Le deuxième, bien entendu, définit l’empathie. C’est l’acte par lequel le sujet sort de lui-même pour comprendre l’autre, sans éprouver pour autant les mêmes émotions. Celui-ci ressent ce que l’autre ressent, il comprend ce qu’il comprend, il accepte la relation comme une construction mutuelle et dynamique. Ce n’est ni de la compassion (se montrer attentif à la souffrance de l’autre), ni de l’altruisme (attention prêtée aux besoins de l’autre), ni de la sympathie (caractère affectif et partage de la même émotion), ni de la gentillesse (elle ne dépasse pas les situations de conflit ou les problèmes relationnels).
Trois mots encore sont en lien avec le sujet traité. La dignité, attitude empreinte de réserve et de gravité ; elle est inspirée par le désir de respectabilité. L’intégrité, état de ce qui sain ou intact ; ou ne subir aucune atteinte dans son corps ou son esprit. L’intimité, la vie intérieure et secrète ; l’endroit où l’on se sent chez soi.
Le sixième et dernier concerne la solidarité. Il peut être pris dans le sens de cohésion interne ou dépendance réciproque, et non comme une vertu ou un sentiment. En effet, celui-ci vient du latin solidus : dans un corps solide, les différentes parties sont solidaires en ceci qu’on ne peut agir sur l’une sans agir aussi sur les autres.
Afin de résumer ces six propositions, la priorité, semble-t-il, est de fixer un cap et de dessiner une vision issue d’une réflexion collective, elle-même née d’un dialogue apaisé et respectueux plutôt que tourné vers l’affrontement.
Pour cela, en s’adossant à cette pensée du sociologue Raymond Aron, « choisir entre le préférable et le détestable. », nos institutions devront donc créer une stabilité, tout autant dans le système économique que dans les relations sociales.

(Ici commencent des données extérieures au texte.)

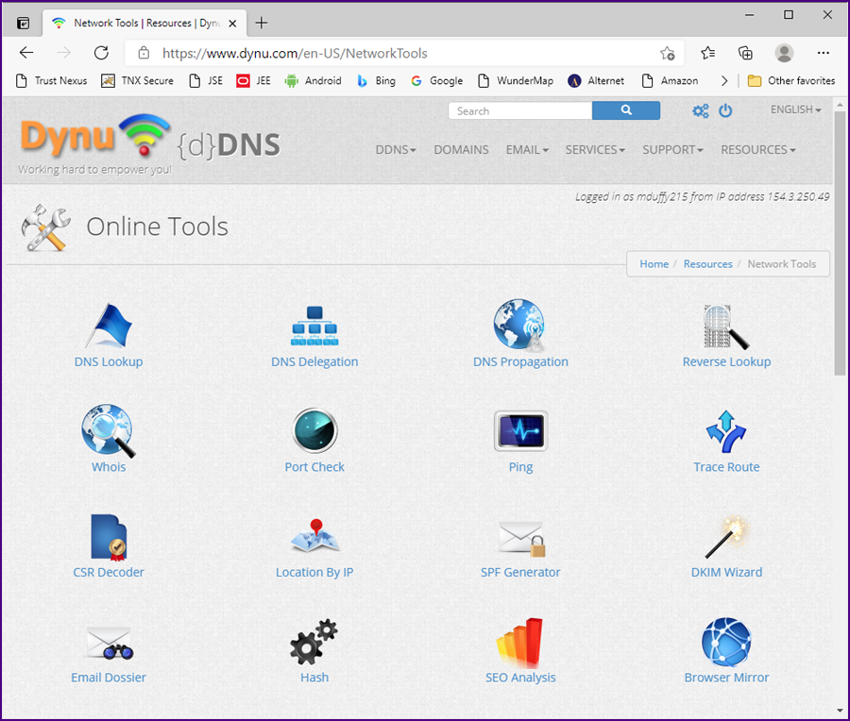Open the SEO Analysis chart icon
The image size is (850, 721).
[520, 643]
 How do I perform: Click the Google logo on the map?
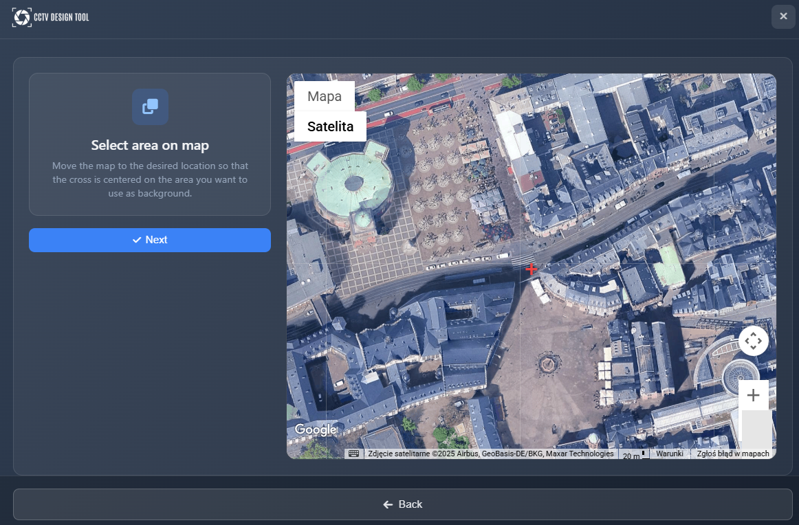tap(316, 429)
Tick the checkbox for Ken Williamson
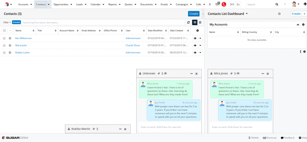 (x=4, y=38)
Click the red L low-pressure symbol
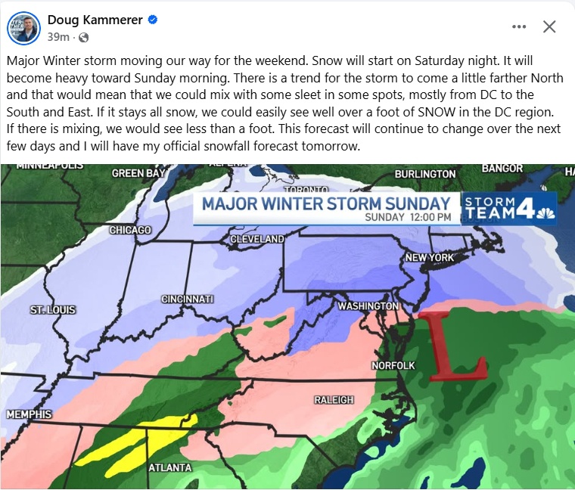The width and height of the screenshot is (575, 490). [454, 346]
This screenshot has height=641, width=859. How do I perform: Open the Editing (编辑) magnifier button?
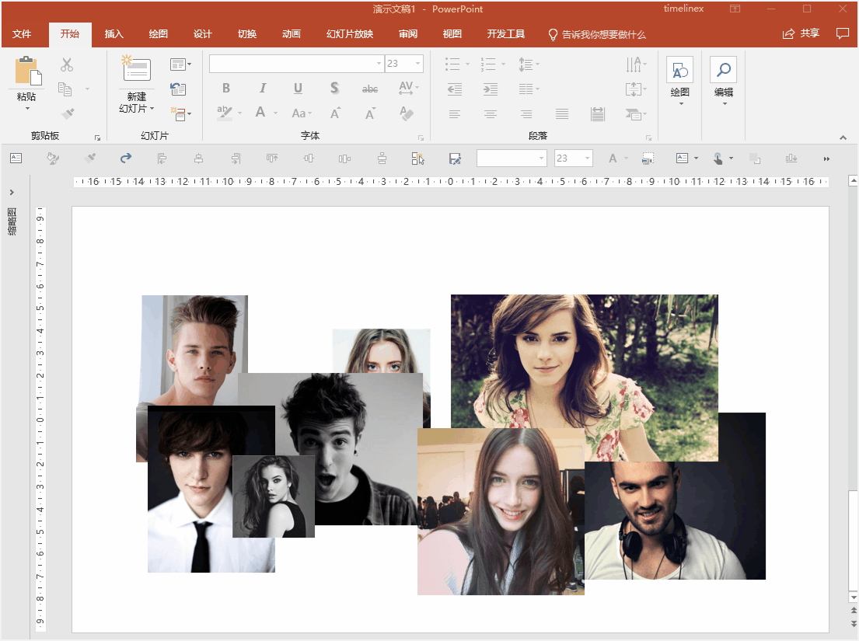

Celle-ci amènera sûrement un avenir plus juste, en inversant le probable mécanisme de la désunion entre les générations.
Philippe Giafferi, écrivain et conférencier
Références
- Article 102 du code civil ; le domicile est défini comme le lieu où la personne a son principal établissement.
- Loi 2002-2 du 2 janvier 2002 ; celle-ci est conduite dans le respect de l’égale dignité de tous les êtres humains, avec l’objectif de répondre de façon adaptée aux besoins de chacun d’entre eux.
Des marqueurs
- La dépendance peut être affective, mentale, physique, psychique. Ce terme générique englobe une perte d’autonomie. Elle n’est pas une maladie mais une conséquence pathologique. La personne est inapte à effectuer diverses tâches qui lui permettraient de vivre seule et de façon indépendante. Elle a besoin du concours de l’autre.
- La maladie est une altération des fonctions ou de la santé d’un organisme vivant, animal ou végétal. Soit, on se réfère à l’ensemble des dégradations de la santé. Soit, on désigne une entité particulière caractérisée par des causes, des symptômes, une évolution et des possibilités thérapeutiques propres.
- La vieillesse est un processus progressif. On ne devient pas âgé du jour au lendemain. Ce n’est pas une maladie mais un état.
- La sénescence : vieillissement naturel de l’organisme.
- La sénilité : détérioration pathologique des facultés physiques et mentales.
- La démence : réduction des capacités cognitives, de la mémoire et de l’idéation.